■ The exercise ■
According to the forest disturbance abstract, which three disturbance agents does the study aim to distinguish?

- 1Institute for Earth System Science and Remote Sensing, University Leipzig, Leipzig, Germany
- 2Image and Signal Processing Laboratory, Universitat de València, València, Spain
Monitoring forest disturbances is essential for sustainable forest management. Remote sensing provides a powerful tool to detect and quantify such disturbances across large spatial and temporal scales, but separating different types of disturbances, such as wind-throw and insects, remains a challenge. In this study, we investigate how different types of information — spatial, spectral, and temporal — contribute to accurate classification of wind, bark-beetle and defoliator insect disturbances using modern machine learning (ML) and deep learning (DL) models. We rely on a comprehensive multimodal dataset based on multi-temporal optical, radar, and forest inventory data to evaluate several different ML/DL approaches for distinguishing between three disturbance agents.
A central focus of this work is to assess which dimensions of the data — spatial structure, spectral information, or temporal dynamics — are most informative for reliable classification.

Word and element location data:
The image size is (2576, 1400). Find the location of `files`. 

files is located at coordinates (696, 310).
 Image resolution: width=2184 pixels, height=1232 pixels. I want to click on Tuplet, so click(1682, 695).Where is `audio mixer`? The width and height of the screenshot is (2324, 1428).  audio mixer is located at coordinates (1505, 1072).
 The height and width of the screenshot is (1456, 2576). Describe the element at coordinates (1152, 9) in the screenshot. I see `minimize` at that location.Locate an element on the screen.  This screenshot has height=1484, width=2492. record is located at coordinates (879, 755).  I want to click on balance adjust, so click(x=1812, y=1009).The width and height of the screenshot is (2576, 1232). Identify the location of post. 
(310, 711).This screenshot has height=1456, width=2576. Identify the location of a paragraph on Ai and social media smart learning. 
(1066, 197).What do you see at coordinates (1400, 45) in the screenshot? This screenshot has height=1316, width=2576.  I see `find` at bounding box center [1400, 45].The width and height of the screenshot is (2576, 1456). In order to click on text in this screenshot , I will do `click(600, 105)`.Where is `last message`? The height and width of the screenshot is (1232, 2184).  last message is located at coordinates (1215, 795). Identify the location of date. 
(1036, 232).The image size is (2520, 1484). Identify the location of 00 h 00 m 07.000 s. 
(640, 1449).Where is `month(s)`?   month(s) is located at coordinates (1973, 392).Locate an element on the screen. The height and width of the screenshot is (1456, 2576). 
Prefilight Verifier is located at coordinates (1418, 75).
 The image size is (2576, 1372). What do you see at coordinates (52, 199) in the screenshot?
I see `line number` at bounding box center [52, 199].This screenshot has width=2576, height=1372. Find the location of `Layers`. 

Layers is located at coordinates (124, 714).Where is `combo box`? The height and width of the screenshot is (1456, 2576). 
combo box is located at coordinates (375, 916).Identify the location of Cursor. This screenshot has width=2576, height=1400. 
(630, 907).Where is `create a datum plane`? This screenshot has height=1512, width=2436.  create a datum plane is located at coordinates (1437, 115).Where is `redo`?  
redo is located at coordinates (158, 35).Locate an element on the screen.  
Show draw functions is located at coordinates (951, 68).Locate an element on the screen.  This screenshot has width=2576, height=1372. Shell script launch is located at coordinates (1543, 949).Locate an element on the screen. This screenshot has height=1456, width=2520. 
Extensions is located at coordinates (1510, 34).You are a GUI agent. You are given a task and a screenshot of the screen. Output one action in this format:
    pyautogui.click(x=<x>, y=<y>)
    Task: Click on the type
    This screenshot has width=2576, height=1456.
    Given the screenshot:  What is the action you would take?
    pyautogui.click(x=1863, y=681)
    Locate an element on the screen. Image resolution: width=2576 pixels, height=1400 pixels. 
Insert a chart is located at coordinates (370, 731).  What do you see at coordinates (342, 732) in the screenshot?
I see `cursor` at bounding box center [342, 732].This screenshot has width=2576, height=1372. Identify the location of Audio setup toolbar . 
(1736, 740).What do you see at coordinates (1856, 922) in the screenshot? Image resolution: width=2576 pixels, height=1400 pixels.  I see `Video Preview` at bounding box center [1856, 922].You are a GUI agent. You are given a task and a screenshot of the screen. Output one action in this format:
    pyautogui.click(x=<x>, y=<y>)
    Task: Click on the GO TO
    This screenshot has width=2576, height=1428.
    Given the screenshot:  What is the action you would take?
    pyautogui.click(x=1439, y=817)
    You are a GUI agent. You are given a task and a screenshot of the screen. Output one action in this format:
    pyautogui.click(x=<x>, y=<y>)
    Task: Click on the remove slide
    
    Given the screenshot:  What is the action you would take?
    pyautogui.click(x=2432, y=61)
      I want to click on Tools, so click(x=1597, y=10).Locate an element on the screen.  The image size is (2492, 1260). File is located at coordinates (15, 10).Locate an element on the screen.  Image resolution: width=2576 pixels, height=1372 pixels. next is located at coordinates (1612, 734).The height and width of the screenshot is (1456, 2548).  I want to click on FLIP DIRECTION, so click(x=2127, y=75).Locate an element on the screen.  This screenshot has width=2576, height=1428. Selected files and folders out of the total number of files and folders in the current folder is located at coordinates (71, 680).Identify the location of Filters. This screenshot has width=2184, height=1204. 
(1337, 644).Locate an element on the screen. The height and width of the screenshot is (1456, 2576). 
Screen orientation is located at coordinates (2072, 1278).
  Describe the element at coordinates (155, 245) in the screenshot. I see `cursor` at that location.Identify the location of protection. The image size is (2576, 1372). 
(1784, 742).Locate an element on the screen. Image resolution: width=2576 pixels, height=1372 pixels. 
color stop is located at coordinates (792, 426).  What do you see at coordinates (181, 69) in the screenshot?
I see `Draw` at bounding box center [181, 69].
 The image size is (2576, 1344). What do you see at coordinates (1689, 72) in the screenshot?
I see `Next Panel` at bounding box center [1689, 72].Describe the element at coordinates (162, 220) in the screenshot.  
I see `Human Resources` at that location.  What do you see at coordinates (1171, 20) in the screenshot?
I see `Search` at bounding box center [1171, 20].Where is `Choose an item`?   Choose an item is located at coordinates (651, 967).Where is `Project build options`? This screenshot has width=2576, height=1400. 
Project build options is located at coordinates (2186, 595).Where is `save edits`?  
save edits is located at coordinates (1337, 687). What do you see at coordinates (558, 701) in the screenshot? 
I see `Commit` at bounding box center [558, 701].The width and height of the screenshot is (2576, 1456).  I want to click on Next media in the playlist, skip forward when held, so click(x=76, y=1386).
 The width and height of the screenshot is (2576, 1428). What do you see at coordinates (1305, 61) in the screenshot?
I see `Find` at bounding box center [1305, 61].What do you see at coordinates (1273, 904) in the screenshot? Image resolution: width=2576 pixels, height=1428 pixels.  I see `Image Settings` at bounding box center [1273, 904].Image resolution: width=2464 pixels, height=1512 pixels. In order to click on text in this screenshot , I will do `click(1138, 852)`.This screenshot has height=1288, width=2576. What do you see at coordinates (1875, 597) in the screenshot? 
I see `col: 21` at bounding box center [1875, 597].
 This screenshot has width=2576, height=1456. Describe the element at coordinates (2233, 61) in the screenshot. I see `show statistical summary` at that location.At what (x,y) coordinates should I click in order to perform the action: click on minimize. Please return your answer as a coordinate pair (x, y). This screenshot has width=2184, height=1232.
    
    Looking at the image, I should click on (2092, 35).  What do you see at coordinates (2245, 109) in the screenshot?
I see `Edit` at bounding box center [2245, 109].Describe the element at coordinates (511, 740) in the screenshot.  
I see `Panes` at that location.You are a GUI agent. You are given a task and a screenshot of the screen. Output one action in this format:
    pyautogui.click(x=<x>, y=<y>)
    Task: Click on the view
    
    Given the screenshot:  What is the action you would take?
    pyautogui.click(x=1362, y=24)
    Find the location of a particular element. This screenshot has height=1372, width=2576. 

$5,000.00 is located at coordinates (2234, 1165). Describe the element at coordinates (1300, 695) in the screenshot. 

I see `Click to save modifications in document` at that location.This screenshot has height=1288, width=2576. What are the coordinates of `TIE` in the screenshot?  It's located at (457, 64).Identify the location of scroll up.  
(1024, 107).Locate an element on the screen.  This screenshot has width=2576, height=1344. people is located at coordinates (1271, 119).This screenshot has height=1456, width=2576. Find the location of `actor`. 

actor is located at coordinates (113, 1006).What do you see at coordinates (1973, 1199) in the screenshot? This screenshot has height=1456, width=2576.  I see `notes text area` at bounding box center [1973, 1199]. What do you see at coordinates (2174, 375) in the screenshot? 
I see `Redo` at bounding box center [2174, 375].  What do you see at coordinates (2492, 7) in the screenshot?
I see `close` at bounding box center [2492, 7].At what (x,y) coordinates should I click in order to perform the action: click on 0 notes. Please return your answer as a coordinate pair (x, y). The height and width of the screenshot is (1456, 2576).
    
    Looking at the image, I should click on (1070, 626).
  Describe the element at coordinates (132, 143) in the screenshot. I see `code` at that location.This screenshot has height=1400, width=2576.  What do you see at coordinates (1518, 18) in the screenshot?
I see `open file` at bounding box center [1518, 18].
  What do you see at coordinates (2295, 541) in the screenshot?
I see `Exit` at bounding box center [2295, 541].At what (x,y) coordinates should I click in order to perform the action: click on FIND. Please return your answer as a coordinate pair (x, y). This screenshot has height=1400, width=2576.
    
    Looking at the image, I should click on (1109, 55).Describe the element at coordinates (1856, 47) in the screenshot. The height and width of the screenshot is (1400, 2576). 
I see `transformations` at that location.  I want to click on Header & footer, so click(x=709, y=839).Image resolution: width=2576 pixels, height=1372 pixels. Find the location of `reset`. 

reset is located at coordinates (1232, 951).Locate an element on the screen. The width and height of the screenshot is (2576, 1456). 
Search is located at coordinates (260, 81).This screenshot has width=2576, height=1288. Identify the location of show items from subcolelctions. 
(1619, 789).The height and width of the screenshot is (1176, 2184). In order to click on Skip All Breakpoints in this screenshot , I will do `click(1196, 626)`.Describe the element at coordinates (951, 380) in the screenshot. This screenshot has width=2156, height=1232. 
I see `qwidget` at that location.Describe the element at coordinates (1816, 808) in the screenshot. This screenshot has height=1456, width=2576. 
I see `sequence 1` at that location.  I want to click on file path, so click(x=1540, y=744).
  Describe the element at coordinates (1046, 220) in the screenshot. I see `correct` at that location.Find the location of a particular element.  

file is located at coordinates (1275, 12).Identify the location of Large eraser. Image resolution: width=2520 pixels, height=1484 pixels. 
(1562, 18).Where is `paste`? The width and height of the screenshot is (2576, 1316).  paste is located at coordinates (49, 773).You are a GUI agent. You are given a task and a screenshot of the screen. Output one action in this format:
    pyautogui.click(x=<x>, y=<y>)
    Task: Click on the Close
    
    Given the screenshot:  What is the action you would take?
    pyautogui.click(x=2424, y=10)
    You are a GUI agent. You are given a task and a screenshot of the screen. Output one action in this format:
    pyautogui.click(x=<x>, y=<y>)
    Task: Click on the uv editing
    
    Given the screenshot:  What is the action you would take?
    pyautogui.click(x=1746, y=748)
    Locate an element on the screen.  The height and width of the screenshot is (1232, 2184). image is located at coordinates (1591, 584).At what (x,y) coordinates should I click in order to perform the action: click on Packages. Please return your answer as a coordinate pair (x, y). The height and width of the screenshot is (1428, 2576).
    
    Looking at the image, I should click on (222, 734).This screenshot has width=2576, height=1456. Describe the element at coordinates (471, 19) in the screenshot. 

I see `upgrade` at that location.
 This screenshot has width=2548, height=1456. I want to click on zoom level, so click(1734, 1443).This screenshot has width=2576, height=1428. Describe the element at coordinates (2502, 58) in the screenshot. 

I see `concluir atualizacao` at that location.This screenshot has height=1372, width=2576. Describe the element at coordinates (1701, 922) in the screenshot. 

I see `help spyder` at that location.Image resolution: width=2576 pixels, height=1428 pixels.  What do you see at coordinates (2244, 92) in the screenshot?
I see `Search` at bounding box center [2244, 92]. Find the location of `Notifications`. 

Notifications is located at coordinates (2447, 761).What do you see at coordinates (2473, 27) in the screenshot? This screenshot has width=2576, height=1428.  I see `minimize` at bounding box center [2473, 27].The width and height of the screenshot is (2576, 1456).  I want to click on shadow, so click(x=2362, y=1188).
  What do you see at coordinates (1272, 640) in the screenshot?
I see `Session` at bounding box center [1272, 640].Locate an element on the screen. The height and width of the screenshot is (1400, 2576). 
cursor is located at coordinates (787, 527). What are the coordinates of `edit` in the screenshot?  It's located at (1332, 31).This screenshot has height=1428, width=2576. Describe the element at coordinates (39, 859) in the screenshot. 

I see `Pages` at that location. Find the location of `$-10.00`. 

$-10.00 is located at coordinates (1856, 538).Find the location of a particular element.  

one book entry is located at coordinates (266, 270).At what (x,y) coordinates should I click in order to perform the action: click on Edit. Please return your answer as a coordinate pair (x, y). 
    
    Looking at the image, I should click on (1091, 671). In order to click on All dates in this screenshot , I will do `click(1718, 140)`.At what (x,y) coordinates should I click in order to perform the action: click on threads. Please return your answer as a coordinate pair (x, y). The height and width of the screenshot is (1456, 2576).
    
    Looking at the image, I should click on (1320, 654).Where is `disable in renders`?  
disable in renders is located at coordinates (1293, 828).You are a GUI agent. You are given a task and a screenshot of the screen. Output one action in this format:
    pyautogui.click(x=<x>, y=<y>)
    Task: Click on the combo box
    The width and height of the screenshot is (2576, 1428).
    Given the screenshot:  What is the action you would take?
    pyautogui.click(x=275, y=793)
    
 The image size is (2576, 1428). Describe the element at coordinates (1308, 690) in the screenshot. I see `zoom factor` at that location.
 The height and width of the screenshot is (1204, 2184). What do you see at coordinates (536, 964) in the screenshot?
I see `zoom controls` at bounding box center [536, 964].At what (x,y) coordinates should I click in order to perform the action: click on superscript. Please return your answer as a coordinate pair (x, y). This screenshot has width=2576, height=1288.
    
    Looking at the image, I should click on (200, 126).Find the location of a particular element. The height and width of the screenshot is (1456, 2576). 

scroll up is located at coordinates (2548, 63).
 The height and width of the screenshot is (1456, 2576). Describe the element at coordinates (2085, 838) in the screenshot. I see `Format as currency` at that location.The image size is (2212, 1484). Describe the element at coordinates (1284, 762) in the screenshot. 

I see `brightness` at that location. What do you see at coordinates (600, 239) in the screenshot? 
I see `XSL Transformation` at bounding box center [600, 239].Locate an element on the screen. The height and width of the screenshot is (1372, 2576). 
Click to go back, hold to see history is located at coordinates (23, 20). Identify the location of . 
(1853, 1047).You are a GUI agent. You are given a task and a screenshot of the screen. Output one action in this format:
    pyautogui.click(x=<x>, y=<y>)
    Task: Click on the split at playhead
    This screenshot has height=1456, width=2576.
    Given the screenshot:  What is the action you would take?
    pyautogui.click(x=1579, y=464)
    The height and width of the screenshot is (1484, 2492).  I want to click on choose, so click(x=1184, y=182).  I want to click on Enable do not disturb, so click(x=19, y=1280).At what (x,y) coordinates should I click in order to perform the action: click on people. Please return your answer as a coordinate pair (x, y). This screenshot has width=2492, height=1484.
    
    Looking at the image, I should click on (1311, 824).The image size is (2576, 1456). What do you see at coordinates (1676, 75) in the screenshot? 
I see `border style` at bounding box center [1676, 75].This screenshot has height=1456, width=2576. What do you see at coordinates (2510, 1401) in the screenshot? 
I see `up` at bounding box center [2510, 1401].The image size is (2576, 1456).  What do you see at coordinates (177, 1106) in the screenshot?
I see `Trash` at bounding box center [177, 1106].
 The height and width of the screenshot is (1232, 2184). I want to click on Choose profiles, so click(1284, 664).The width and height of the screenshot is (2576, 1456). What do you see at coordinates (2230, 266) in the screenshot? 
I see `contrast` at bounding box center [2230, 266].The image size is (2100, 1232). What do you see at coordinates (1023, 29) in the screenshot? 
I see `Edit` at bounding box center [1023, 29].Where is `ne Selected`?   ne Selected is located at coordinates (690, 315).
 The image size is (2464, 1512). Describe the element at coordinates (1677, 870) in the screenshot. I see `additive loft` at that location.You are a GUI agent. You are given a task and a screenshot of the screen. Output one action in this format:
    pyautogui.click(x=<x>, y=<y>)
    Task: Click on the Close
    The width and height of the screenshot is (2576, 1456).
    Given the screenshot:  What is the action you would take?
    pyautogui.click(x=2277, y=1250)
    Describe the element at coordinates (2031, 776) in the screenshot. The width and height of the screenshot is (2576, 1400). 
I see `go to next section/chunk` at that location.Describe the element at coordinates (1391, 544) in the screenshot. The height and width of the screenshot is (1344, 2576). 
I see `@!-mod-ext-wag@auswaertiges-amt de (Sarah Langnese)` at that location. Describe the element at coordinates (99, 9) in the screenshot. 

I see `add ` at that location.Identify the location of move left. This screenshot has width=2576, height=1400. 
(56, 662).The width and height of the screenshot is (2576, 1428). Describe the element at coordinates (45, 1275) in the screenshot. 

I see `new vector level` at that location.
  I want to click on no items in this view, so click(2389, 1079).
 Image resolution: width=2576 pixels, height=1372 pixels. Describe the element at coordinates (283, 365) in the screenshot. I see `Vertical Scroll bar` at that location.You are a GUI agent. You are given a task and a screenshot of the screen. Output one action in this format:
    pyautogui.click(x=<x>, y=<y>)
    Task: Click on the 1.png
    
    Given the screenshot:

■ Full output ■
Wind, bark beetles, and defoliator insects.